**CONSIGNE**
Restitue mot pour mot l'extrait du texte sur la simplification des normes qui commence à « Nous allons donc » et se termine à « ville de Sceaux. ».

Nous continuons notre travail au long cours sur la simplification des normes, lancé sur l'initiative de M. Pointereau sous la précédente mandature, et qui a contribué à des évolutions puisque le Gouvernement en a fait une priorité et que le Sénat, qui édicte aussi des normes, a pris conscience de cette problématique.
Nous allons donc entendre Mme Emmanuelle Lointier, présidente de l'Association des ingénieurs territoriaux de France (AITF) et directrice de la mission « Aide au pilotage stratégique » au conseil départemental de la Côte-d'Or ; M. Franck Siegrist, vice-président de l'AITF en charge du comité technique national et des groupes de travail, directeur de la mission « Territoire du numérique » de la région Grand Est. Maire et président d'agglomération. Nous entendrons aussi Mme Valérie Dec, membre du Bureau national du Syndicat national des directeurs généraux des collectivités territoriales (SNDGCT) et directrice générale adjointe des services de la ville de Sceaux.
Cette audition vise à faire un état des lieux, vu par les fonctionnaires territoriaux, de l'application des circulaires « Ayrault » du 2 avril 2013 et « Valls » du 18 janvier 2016 relatives à l'interprétation facilitatrice des normes par les préfets - sujet qui nous tient à coeur, même si Alain Richard nous avait exprimé ses doutes à cet égard - ainsi que du décret du 29 décembre 2017 relatif à l'expérimentation d'un droit de dérogation reconnu au préfet, qui suscite aussi des doutes.

**LISTE FOURNIE**
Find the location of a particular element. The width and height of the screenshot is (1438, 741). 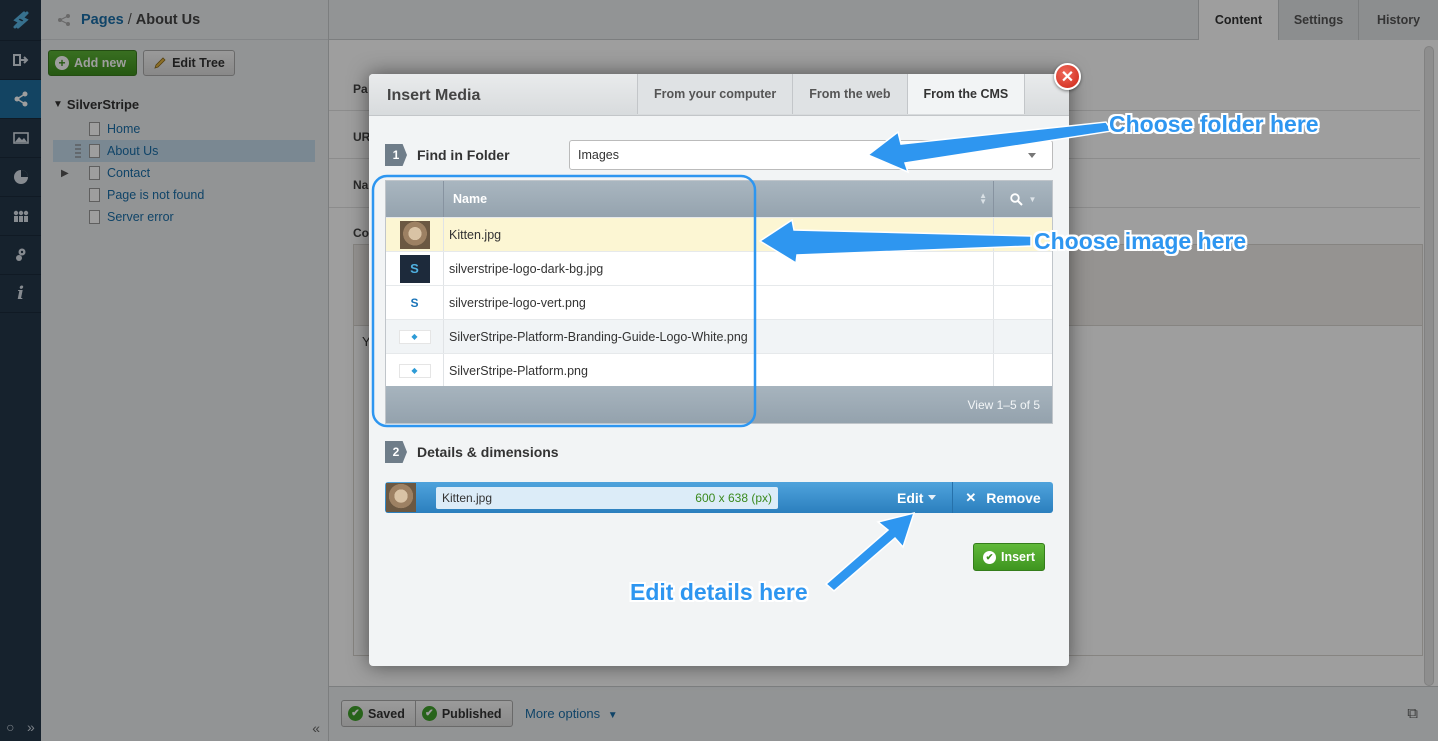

**RÉPONSE**
Nous allons donc entendre Mme Emmanuelle Lointier, présidente de l'Association des ingénieurs territoriaux de France (AITF) et directrice de la mission « Aide au pilotage stratégique » au conseil départemental de la Côte-d'Or ; M. Franck Siegrist, vice-président de l'AITF en charge du comité technique national et des groupes de travail, directeur de la mission « Territoire du numérique » de la région Grand Est. Maire et président d'agglomération. Nous entendrons aussi Mme Valérie Dec, membre du Bureau national du Syndicat national des directeurs généraux des collectivités territoriales (SNDGCT) et directrice générale adjointe des services de la ville de Sceaux.